START Extracted entries
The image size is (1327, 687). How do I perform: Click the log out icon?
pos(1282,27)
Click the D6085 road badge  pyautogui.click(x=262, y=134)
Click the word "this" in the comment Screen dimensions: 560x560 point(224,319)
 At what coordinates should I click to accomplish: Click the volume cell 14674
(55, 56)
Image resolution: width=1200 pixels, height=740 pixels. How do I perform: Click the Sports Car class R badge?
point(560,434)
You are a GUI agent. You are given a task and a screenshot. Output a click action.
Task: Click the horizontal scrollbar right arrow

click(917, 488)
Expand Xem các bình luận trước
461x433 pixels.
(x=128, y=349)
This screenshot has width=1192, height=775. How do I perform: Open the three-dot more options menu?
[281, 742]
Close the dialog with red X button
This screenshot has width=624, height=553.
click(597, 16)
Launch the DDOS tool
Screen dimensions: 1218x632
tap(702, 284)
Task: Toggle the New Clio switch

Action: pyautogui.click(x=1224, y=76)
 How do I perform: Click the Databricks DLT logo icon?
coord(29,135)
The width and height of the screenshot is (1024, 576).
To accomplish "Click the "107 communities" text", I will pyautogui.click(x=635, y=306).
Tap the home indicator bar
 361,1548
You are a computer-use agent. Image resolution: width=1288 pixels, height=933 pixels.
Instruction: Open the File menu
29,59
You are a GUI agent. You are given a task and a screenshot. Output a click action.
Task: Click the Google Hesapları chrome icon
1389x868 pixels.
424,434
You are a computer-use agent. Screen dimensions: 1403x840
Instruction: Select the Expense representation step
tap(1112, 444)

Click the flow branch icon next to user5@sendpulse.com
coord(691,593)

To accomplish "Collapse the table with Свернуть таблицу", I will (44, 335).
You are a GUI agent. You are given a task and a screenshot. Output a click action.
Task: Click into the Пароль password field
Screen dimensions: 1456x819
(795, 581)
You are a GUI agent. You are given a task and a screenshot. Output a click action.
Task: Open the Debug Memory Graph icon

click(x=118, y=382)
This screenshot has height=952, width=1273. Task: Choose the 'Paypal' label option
END Extracted entries
#### [Exercise directions]
Using the material above, gather every line that includes "will".

#### [Exercise result]
To accomplish "Click the "107 communities" text", I will pyautogui.click(x=635, y=306).
To accomplish "Collapse the table with Свернуть таблицу", I will (44, 335).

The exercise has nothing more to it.